I put down $10,000 into a fund called “Dynamic Growth Protective Capital Fund” a few days before 911 and I will earn my $29 profit when my fund expires at the end of this month. But my opportunity cost is a cumulative 20% in interest on that principal, if I had left it in my Central Provident Fund (CPF). On hindsight, I am still happy because I probably had assisted this one particular fund manager to get that brand new Lexus 300. We can’t win all the time, right?
I still cannot fathom how the fund can rake in so little consider that it closed a few days after 911 and there was a boom for the last twelve months in the stock market. I asked the agent that sold me the fund on the reason for the poor performance and he said the fund manager put the money in the bond market to protect my capital. Bond market, isn’t this like fixed deposit with the additional risk of bond default? Niamah, only if I had known better!
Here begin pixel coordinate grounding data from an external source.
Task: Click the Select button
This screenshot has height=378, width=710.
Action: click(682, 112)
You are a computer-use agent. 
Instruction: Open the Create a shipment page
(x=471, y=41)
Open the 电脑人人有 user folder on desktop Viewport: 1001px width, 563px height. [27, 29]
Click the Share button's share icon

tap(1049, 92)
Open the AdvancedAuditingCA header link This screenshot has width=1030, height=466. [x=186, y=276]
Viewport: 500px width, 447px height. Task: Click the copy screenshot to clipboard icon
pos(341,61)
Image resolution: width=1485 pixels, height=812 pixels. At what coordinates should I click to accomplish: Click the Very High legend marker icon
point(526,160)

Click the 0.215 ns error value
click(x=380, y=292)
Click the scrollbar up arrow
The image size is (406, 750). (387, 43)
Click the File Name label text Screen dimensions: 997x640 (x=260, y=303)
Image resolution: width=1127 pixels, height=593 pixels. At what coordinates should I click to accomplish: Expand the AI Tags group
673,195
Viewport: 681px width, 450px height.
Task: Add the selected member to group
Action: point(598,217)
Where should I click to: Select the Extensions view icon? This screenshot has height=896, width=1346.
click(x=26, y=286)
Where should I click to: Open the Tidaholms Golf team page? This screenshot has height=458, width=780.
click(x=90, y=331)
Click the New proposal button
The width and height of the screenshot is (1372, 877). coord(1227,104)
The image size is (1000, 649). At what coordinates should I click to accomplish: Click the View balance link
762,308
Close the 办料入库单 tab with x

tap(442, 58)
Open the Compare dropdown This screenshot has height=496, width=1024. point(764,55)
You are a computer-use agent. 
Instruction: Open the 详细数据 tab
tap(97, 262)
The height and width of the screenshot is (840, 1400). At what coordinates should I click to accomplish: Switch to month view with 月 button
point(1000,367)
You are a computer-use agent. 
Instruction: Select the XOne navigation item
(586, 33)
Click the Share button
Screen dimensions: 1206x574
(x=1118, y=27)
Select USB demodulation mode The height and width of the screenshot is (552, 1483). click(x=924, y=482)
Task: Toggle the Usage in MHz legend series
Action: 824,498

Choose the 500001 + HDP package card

Well, this is the one and only time I let other manage my fund and I am none the wiser for it. I learned 2 lessons here. If you want your capital to be protected, don’t invest in fund. Put it directly into a plain vanilla fixed deposit. At least you will save on management fee that goes into helping someone acquires that brand new Lexus. If you still wanna dabble in stocks, try blue chips and in companies that you know… telecom, properties, bank, shipyards, etc.
911 will forever etch in my memory for the terrible disaster that befallen World Trade Centre in New York and its occupants. On this day, I would like to count my blessing. My loss compares to those victims and their families of World Trade Centre incident in 11 September 2001 is pale in insignificance.